En el 2014, cuatro líderes asháninka de Alto Tamaya-Saweto fueron asesinados en por denunciar tala y tráfico ilegal de madera en su comunidad nativa en Ucayali, cerca a la frontera con Brasil.
Después de 11 años del crimen, este lunes 25 de agosto se confirmó en segunda instancia la condena por las muertes de Edwin Chota Valera, Francisco Pinedo Ramírez, Jorge Ríos Pérez y Leoncio Quintisima Meléndez.
José Estrada Huayta y Hugo Soria Flores (presuntos autores mediatos), y los hermanos Josimar y Segundo Atachi Felix deberán cumplir 28 años y 3 meses de prisión, y pagar S/ 400 mil de reparación civil (S/ 100 mil por cada víctima).
Se trata de una sentencia emblemática por ser la primera condena relacionada al asesinato de un defensor indígena. Así, el caso Saweto serviría de precedente para casos similares.
Entre 2019 y 2024, se ha registrado el asesinato de 57 defensores ambientales en Perú. Del total de estos crímenes, 44 ocurrieron en regiones amazónicas. En Ucayali se reportaron 226 defensores y defensoras indígenas en situación de riesgo entre 2010 y 2024.
“Indicaban que iban a agarrarle, que era un soplón, un bocón (…) Salieron a agarrarle cuando él [Chota] estaba marcando un teléfono. Entonces le han ahorcado, le han golpeado (…) Le dijeron (a Chota) que lo iban a matar donde sea, aunque sea en su propia casa, que no iba a escapar, que los tenía hartos porque denunciaba lo que defendía: el bosque, la naturaleza”

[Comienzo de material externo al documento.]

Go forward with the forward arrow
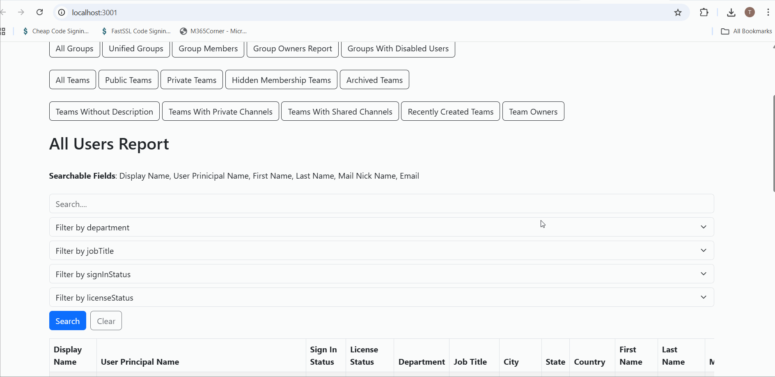21,12
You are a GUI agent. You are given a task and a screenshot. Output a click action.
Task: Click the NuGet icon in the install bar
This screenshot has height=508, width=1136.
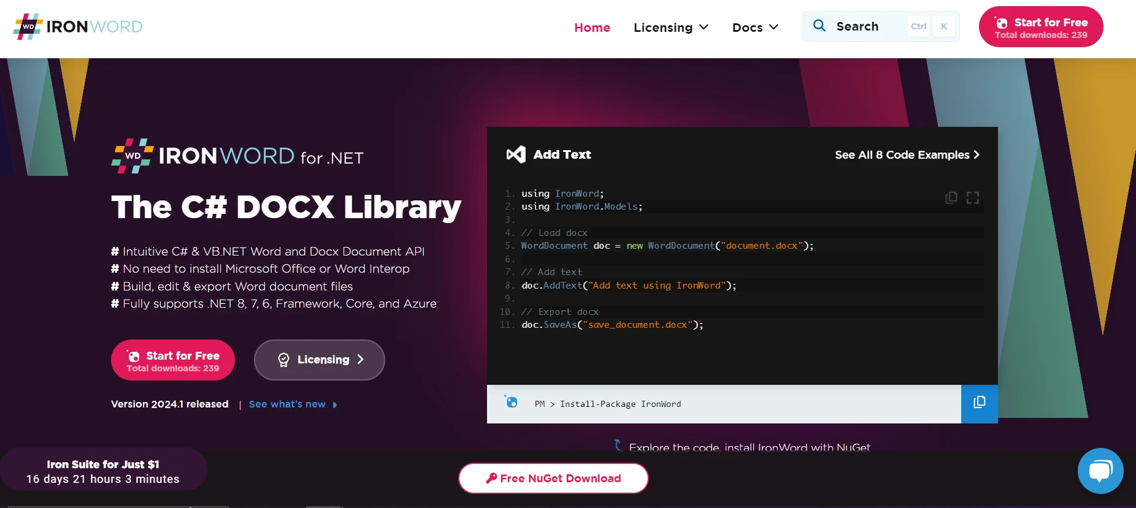[x=511, y=402]
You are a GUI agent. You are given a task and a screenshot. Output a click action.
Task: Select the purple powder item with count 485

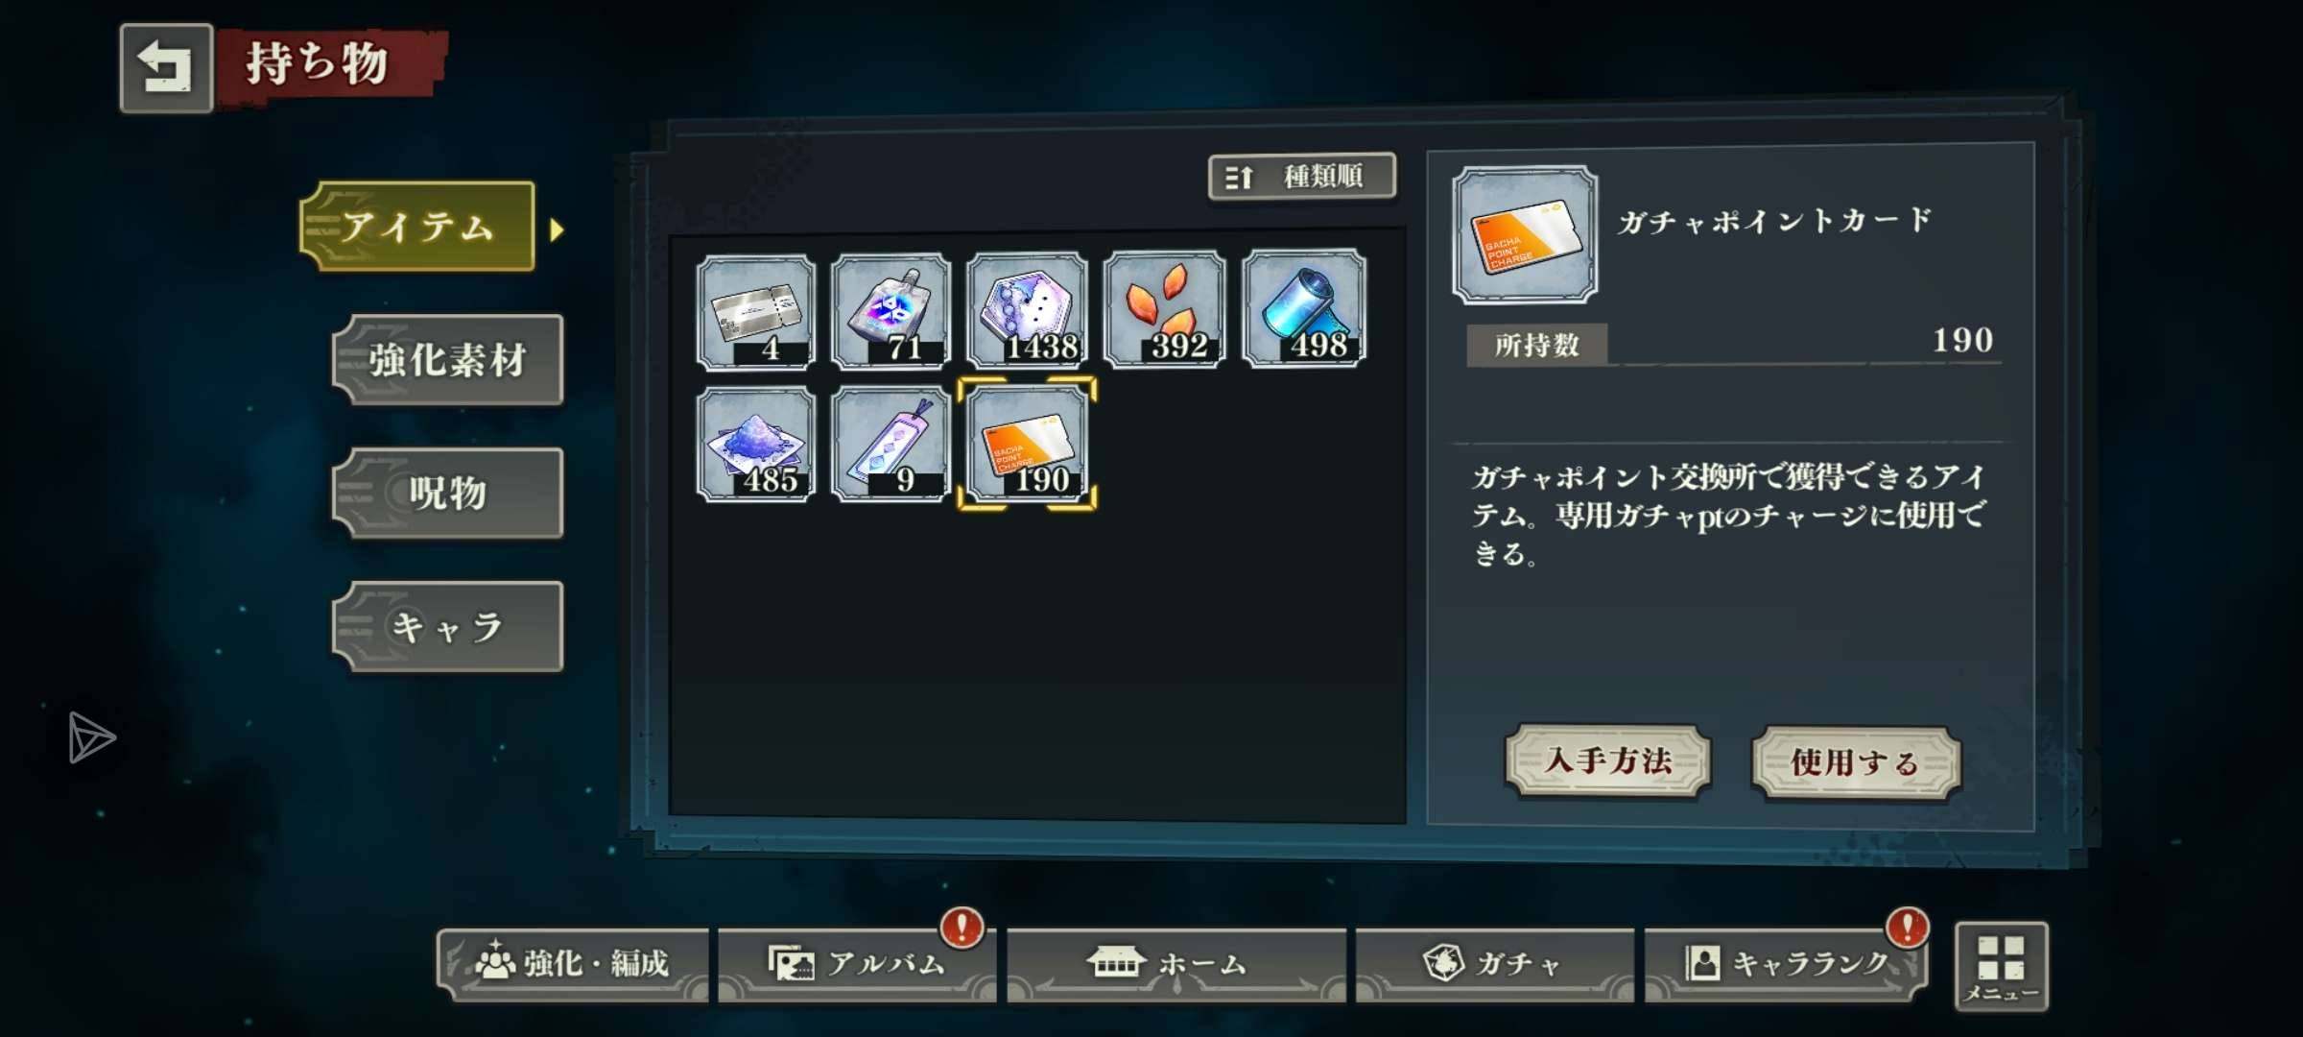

Declaración de testigo protegido sobre muerte de Edwin Chota
Desde 2008, Edwin Chota venía impulsando la titulación de casi 80 mil hectáreas para su comunidad. Lamentablemente, la titulación de Alto Tamaya-Saweto llegó después de su muerte.
La reciente sentencia es un primer paso para la justicia para defensores indígenas. Sin embargo, aún hacen falta medidas concretas para garantizar su protección.